* Aim of the exercise:
From the entries that follow, gather each line holding the word "output".

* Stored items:
* * * * * * *

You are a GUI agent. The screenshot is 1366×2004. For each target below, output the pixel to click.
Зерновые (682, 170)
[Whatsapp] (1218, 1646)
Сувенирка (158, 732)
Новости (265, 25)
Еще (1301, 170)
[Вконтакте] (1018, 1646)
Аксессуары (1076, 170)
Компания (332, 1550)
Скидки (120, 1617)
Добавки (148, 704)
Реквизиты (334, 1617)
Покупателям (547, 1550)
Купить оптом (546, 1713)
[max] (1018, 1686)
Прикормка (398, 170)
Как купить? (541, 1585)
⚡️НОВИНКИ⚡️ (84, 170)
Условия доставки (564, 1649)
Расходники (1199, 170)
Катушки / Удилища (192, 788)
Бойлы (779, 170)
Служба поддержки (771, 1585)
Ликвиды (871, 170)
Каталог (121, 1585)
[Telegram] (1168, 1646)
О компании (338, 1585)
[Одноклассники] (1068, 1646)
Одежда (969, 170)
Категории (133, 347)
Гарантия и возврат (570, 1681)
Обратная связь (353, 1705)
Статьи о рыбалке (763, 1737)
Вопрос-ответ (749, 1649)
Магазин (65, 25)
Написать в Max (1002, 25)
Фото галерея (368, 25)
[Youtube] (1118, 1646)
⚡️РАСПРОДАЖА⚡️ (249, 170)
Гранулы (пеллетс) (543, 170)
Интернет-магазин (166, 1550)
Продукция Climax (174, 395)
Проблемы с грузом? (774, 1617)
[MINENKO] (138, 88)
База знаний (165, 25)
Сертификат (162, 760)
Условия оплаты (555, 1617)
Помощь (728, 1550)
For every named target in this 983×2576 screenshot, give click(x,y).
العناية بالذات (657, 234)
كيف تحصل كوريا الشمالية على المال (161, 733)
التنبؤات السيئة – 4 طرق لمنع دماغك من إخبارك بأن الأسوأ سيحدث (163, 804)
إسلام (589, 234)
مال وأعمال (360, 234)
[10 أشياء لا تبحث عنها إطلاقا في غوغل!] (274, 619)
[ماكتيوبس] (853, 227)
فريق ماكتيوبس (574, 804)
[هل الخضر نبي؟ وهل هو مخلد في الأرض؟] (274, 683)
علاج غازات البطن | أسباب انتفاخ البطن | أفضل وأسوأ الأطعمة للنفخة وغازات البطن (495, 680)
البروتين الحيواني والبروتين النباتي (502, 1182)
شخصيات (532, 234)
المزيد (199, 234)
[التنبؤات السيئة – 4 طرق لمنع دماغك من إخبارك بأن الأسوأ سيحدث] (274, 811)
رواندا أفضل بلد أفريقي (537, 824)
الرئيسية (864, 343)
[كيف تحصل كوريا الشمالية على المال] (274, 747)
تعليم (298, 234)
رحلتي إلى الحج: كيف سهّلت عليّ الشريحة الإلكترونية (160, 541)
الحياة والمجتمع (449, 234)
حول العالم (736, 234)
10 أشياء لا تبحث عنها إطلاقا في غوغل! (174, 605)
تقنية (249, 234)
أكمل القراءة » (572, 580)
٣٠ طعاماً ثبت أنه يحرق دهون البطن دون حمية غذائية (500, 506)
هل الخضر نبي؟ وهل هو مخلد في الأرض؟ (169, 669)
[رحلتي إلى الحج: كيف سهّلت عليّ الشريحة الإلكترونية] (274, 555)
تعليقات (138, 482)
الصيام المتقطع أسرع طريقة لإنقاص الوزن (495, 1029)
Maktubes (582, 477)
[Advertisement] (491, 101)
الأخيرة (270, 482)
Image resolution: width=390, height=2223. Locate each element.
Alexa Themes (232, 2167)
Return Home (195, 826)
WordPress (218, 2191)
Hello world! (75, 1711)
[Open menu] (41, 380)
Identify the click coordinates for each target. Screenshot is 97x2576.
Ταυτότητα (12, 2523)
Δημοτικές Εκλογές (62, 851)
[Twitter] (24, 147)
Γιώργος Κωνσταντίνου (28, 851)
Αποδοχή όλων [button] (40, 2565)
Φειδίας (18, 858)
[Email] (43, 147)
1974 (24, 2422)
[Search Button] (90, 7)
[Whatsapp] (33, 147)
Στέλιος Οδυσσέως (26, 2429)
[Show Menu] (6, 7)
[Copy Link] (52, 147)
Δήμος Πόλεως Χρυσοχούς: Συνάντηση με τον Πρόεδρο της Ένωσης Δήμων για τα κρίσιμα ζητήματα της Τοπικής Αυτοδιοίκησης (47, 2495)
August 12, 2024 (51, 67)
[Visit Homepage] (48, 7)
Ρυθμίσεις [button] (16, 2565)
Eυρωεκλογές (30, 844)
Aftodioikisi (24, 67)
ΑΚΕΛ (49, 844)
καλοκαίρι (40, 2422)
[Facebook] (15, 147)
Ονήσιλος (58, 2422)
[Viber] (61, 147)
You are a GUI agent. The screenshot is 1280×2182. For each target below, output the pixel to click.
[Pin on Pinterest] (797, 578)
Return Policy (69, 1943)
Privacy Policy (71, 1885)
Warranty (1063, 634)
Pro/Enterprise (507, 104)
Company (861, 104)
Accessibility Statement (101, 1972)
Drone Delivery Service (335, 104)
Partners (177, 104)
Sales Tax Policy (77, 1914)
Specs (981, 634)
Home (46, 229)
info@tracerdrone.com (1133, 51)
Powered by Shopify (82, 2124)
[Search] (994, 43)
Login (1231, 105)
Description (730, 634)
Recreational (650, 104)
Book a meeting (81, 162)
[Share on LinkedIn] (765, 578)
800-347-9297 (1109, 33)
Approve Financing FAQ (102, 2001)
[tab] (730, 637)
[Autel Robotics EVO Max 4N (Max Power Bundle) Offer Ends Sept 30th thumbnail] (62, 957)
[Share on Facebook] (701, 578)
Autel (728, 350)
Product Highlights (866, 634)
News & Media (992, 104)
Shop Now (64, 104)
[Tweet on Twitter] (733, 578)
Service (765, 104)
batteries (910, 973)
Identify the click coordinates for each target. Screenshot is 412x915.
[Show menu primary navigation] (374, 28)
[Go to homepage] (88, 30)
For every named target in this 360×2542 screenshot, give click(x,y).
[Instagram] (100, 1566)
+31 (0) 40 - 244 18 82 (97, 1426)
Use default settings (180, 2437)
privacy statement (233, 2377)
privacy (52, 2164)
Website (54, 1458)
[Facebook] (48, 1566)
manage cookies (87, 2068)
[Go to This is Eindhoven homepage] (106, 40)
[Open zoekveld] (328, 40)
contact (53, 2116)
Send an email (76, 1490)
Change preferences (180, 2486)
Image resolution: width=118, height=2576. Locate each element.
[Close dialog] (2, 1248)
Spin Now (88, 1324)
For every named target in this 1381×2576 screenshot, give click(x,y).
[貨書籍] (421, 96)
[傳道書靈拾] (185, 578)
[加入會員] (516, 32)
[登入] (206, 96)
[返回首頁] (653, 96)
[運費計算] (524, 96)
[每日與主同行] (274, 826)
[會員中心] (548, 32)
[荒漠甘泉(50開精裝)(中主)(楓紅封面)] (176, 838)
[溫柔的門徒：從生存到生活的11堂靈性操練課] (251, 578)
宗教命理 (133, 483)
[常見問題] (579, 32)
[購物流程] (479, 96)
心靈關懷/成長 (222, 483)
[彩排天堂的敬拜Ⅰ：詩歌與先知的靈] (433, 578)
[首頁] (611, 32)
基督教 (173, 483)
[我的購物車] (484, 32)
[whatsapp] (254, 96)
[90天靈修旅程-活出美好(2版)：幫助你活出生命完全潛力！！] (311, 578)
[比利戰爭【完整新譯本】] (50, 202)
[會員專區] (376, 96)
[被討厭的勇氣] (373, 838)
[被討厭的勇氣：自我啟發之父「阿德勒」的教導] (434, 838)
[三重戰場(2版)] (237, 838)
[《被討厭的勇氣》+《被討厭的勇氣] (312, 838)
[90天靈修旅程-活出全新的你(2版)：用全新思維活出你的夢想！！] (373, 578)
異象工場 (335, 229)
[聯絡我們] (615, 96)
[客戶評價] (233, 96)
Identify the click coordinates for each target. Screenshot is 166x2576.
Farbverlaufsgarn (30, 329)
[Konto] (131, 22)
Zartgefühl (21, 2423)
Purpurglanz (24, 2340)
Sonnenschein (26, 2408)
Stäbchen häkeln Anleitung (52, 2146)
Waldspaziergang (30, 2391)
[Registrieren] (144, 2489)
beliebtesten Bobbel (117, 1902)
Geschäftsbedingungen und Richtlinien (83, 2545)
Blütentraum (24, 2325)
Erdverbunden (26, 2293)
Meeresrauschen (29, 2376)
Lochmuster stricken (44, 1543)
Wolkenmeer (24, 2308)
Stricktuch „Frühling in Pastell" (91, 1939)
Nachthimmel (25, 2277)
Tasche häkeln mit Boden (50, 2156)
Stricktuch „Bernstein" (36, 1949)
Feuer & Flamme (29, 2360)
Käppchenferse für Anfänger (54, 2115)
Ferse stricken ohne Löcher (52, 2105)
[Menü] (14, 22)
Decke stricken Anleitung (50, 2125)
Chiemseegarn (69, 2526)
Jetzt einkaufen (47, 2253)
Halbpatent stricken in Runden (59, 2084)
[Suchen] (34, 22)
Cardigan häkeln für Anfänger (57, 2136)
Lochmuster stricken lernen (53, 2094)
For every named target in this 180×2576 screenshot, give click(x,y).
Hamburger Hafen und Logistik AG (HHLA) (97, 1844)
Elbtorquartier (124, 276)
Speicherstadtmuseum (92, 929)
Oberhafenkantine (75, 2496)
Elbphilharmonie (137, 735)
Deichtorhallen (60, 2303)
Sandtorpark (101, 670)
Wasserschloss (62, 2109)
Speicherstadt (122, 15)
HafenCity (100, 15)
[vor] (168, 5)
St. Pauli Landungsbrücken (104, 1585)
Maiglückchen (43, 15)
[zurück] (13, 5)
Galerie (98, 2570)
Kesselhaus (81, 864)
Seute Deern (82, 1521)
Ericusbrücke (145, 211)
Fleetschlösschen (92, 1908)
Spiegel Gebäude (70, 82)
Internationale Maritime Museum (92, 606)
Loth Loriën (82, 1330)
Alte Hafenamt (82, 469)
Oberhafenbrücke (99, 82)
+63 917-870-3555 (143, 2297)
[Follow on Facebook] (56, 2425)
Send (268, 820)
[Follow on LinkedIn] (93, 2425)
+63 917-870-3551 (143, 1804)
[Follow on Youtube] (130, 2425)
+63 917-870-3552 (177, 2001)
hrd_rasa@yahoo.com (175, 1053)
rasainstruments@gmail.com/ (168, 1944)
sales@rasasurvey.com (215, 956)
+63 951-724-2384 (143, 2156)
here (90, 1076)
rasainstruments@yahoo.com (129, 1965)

* * * * * * *

* Finished exercise:
You are a GUI agent. The screenshot is 1366×2004. For each target below, output the pixel to click.
You are a GUI agent. The screenshot is 1280×2182. For each target below, output the pixel to click.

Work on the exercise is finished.